:: Problem statement ::
Write out again, exactly, the lines below starting at the one with "This screenshot has height=924, width=1305." and ending at the one with "Click the memory".

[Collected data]
★ ★ ★ ★ ★
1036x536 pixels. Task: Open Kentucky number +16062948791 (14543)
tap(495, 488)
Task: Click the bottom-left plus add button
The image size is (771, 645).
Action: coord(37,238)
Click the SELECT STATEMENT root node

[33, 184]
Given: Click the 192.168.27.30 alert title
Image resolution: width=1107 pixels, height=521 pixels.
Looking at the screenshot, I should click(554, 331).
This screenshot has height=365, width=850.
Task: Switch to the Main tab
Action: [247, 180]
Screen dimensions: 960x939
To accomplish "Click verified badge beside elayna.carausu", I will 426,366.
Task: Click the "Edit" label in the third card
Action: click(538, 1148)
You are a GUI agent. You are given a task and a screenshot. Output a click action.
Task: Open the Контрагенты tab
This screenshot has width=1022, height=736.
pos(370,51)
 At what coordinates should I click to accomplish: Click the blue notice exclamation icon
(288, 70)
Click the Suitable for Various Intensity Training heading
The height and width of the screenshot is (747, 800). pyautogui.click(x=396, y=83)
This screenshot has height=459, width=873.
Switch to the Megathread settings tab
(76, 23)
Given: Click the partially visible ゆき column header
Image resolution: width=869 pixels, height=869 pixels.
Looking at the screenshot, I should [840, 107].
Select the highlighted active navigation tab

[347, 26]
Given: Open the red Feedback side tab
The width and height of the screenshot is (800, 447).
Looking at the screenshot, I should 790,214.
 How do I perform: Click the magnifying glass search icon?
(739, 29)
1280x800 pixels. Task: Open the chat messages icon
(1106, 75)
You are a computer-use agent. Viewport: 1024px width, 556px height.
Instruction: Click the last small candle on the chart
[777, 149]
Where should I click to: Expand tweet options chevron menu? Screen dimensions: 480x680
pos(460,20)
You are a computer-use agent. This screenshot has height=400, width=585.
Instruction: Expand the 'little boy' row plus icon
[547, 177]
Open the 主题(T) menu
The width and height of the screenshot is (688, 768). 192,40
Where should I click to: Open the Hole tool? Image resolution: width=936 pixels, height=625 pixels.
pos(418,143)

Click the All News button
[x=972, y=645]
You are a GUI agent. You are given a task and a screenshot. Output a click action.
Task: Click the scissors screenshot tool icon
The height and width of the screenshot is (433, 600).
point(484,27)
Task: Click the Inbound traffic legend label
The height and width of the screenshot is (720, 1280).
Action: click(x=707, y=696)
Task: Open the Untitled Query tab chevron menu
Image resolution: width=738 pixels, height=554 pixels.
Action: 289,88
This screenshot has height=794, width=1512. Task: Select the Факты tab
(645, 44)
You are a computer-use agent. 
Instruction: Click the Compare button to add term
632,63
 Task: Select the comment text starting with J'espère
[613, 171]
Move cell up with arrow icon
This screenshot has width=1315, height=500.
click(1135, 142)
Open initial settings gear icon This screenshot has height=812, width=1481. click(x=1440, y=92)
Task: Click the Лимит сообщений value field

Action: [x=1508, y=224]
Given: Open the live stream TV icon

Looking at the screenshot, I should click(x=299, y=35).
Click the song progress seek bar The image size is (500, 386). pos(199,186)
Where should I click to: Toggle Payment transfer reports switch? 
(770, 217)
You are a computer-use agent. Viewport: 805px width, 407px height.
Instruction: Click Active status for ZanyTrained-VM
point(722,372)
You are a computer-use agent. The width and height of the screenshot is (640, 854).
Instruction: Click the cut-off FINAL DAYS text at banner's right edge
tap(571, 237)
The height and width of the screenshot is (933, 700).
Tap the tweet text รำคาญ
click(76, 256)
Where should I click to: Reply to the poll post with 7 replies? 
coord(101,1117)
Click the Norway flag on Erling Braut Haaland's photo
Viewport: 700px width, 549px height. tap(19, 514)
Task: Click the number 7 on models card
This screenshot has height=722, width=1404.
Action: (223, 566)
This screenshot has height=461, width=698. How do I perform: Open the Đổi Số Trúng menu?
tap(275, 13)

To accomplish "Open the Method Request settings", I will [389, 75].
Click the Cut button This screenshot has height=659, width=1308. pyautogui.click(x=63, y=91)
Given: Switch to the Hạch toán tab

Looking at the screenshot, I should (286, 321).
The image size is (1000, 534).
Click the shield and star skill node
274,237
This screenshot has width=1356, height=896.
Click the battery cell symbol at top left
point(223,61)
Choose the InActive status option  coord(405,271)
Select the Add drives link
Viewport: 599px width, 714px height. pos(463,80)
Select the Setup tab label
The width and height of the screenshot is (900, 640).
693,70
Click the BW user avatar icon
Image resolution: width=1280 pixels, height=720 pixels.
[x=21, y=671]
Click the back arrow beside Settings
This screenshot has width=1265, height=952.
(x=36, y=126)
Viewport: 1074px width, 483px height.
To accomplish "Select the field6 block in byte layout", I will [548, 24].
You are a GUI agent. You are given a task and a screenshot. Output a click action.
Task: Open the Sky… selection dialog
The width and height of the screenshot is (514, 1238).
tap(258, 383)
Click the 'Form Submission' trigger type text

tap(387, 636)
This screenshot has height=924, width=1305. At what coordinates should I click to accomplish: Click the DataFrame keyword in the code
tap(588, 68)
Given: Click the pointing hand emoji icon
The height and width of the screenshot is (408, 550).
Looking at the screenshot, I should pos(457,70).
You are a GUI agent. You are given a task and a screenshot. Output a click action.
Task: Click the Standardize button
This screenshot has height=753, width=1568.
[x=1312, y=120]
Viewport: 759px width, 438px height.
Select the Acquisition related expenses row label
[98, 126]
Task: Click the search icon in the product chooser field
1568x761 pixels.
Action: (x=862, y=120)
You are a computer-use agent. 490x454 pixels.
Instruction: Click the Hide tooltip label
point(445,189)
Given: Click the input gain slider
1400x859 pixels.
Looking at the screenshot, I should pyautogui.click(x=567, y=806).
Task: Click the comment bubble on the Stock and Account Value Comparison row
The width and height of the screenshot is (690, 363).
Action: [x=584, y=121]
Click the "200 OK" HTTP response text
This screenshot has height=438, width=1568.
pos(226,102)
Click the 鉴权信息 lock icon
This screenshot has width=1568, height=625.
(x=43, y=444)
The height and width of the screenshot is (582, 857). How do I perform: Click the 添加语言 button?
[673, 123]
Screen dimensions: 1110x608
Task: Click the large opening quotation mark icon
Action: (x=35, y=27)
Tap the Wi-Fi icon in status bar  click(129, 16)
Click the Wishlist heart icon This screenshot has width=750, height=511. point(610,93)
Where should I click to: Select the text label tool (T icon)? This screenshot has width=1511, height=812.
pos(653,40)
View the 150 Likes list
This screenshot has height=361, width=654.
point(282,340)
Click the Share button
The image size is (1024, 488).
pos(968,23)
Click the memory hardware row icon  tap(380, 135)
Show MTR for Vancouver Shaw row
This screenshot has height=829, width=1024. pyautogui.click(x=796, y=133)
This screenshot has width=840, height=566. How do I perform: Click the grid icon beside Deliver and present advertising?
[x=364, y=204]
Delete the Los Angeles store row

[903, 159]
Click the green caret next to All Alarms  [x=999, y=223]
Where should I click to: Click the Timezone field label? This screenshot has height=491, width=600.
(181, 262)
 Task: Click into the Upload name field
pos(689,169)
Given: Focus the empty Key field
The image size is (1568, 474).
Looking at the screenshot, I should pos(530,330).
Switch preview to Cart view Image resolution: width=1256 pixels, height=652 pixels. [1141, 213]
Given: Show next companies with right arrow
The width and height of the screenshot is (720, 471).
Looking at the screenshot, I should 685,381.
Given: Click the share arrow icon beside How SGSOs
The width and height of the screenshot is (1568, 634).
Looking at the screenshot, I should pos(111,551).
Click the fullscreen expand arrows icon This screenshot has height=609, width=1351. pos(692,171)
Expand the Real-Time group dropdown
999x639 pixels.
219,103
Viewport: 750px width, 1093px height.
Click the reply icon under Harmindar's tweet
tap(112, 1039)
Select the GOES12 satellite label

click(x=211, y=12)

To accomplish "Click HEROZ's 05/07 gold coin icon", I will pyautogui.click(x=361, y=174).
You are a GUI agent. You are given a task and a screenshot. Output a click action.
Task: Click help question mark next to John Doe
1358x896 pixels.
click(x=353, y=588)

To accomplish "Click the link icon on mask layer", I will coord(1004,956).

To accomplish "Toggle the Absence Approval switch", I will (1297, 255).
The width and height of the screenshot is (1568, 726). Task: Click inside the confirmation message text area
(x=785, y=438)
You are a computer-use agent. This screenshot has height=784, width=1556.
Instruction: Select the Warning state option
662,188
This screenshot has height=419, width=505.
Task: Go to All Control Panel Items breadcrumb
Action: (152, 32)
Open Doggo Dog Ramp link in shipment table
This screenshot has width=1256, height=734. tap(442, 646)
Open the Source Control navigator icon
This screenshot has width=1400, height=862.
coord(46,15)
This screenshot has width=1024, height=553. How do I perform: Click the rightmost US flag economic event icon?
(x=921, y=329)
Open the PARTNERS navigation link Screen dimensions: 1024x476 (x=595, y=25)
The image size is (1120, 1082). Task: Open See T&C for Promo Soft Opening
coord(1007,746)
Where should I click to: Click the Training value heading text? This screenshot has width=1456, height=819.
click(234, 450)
★ ★ ★ ★ ★
:: Result for this exercise ::
This screenshot has height=924, width=1305. At what coordinates should I click to accomplish: Click the DataFrame keyword in the code
tap(588, 68)
Given: Click the pointing hand emoji icon
The height and width of the screenshot is (408, 550).
Looking at the screenshot, I should pos(457,70).
You are a GUI agent. You are given a task and a screenshot. Output a click action.
Task: Click the Standardize button
This screenshot has height=753, width=1568.
[x=1312, y=120]
Viewport: 759px width, 438px height.
Select the Acquisition related expenses row label
[98, 126]
Task: Click the search icon in the product chooser field
1568x761 pixels.
Action: (x=862, y=120)
You are a computer-use agent. 490x454 pixels.
Instruction: Click the Hide tooltip label
point(445,189)
Given: Click the input gain slider
1400x859 pixels.
Looking at the screenshot, I should pyautogui.click(x=567, y=806).
Task: Click the comment bubble on the Stock and Account Value Comparison row
The width and height of the screenshot is (690, 363).
Action: [x=584, y=121]
Click the "200 OK" HTTP response text
This screenshot has height=438, width=1568.
pos(226,102)
Click the 鉴权信息 lock icon
This screenshot has width=1568, height=625.
(x=43, y=444)
The height and width of the screenshot is (582, 857). How do I perform: Click the 添加语言 button?
[673, 123]
Screen dimensions: 1110x608
Task: Click the large opening quotation mark icon
Action: (x=35, y=27)
Tap the Wi-Fi icon in status bar  click(129, 16)
Click the Wishlist heart icon This screenshot has width=750, height=511. point(610,93)
Where should I click to: Select the text label tool (T icon)? This screenshot has width=1511, height=812.
pos(653,40)
View the 150 Likes list
This screenshot has height=361, width=654.
point(282,340)
Click the Share button
The image size is (1024, 488).
pos(968,23)
Click the memory hardware row icon  tap(380, 135)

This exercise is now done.